[Extrait choisi]:
....................
Toutefois, ce n’est pas suffisant pour s’extirper de la catégorie des pays à revenu intermédiaire et ne pas être rattrapé par les pays à faibles revenus.Pour faire le saut qualitatif nécessaire, El Mokri propose de poursuivre la diversification vers des composantes et produits à plus forte valeur ajoutée et de ne pas se contenter de chaînons de production moins sophistiqués comme les activités d’assemblage ou de câblage. Comme l’expérience asiatique le montre, il faut s’armer d’une adaptabilité aux changements du marché mondial. Par ailleurs, le plan d’accélération industrielle se distingue par deux éléments majeurs : des mesures incitatives conditionnées par la performance des bénéficiaires et une aptitude à récompenser l’effort des pionniers par rapport aux suiveurs.
Doing business
Selon le brief de l’OCP Policy Center, dans le cas d’un pays comme le Maroc, il est important d’augmenter le rythme de mise en œuvre des réformes relatives à certains aspects institutionnels. Ces cadres institutionnels et juridiques ont un caractère décisif pour le développement de l’industrie et de l’entrepreneuriat privé en général. N’oublions pas qu’il influe considérablement sur le classement du pays dans le doing business. À ce titre, l’accélération de la mise en œuvre du nouveau cadre régissant la concurrence devrait constituer l’une des principales priorités sur le plan institutionnel afin de réduire la formation de monopoles et de rentes qui leurs sont liées et de lutter contre les barrières à l’entrée pour les nouvelles entreprises innovantes et à fort potentiel.
....................
[Lignes de données]:
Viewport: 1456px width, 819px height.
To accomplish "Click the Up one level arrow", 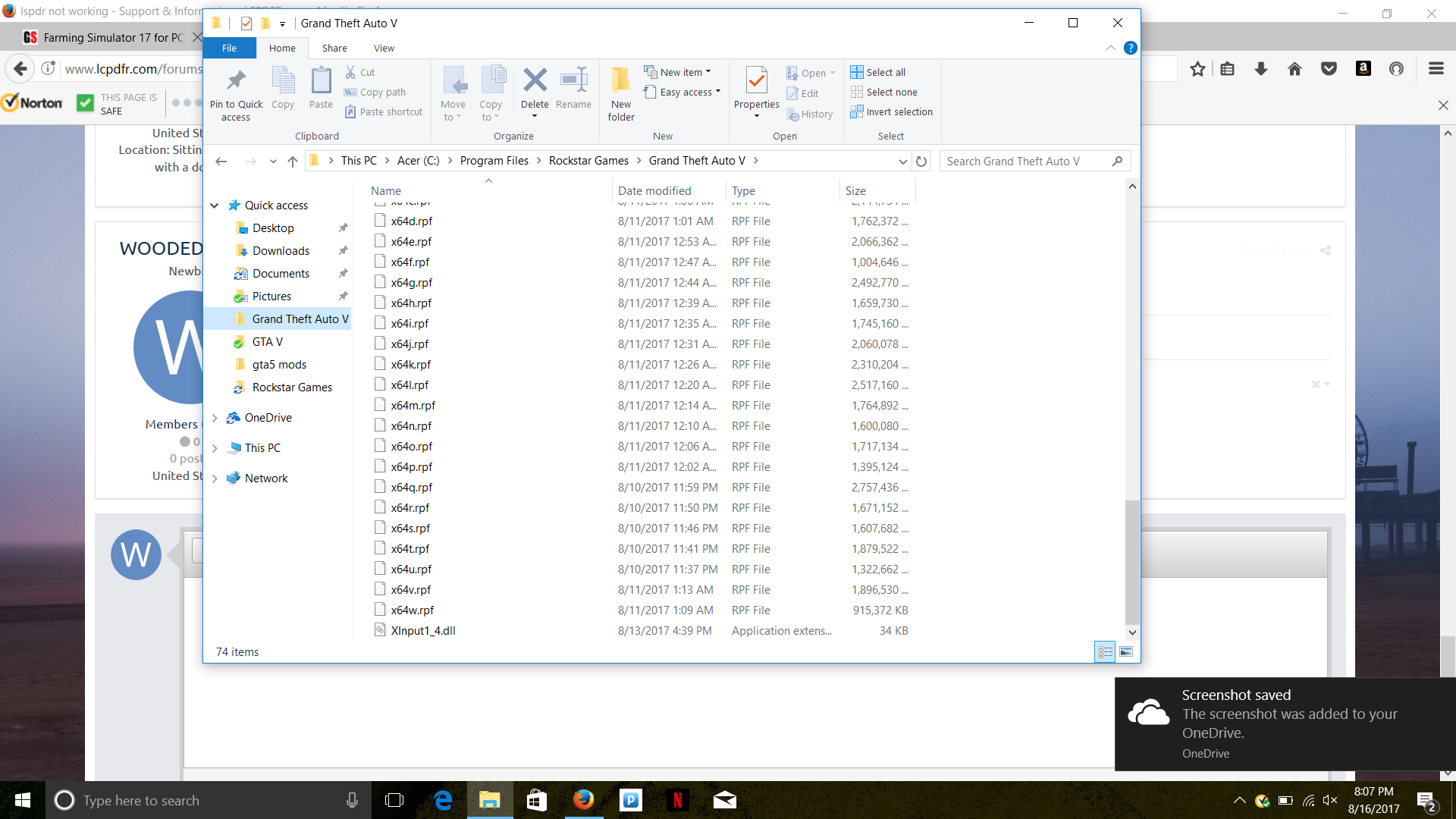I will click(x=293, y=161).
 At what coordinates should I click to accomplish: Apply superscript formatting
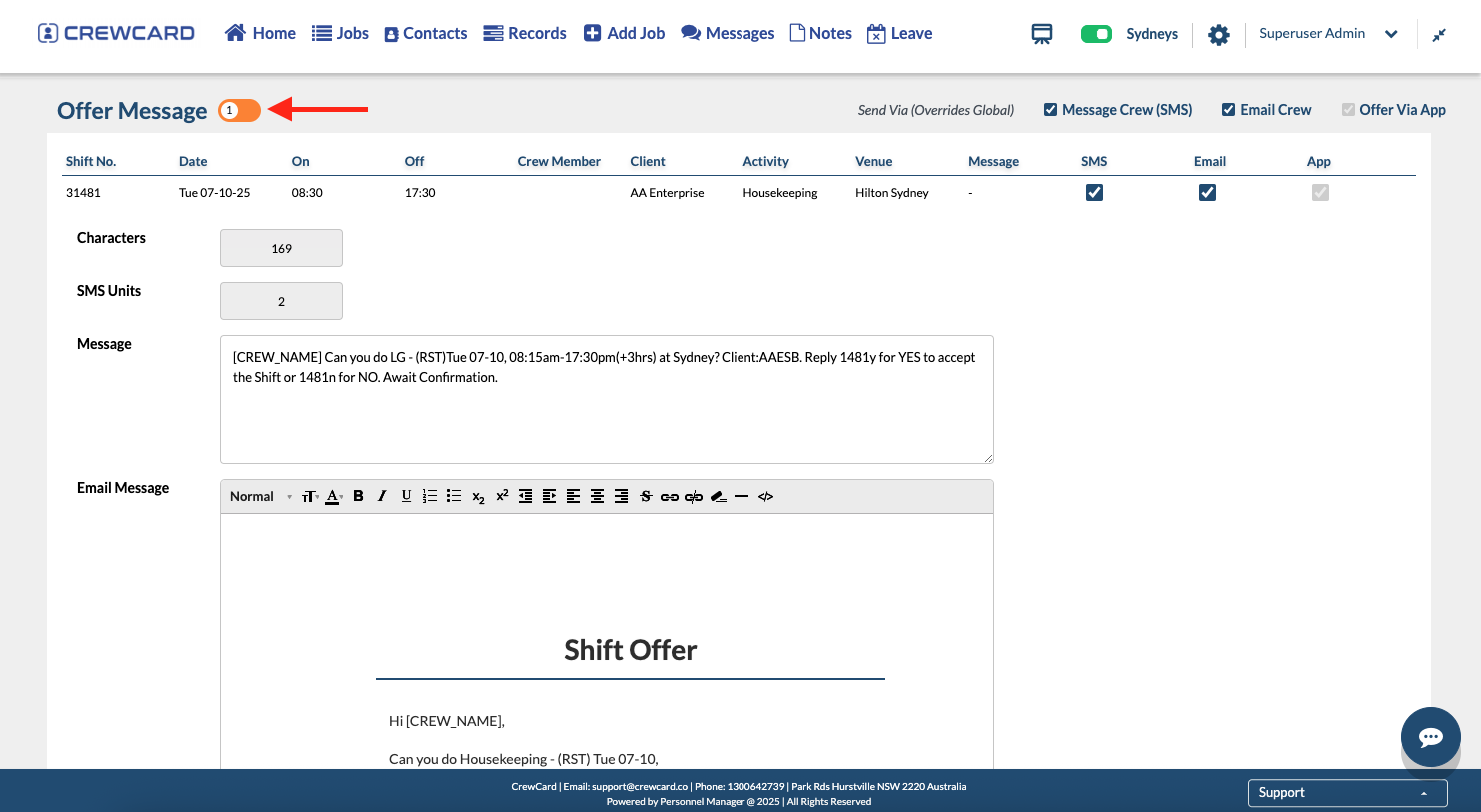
....................
[La consigne]: Quels noms de personne, d'organisme et de pays figurent dans l'extrait choisi ? Donnez-les tous.

[Résultat correct]: El Mokri, OCP Policy Center, Maroc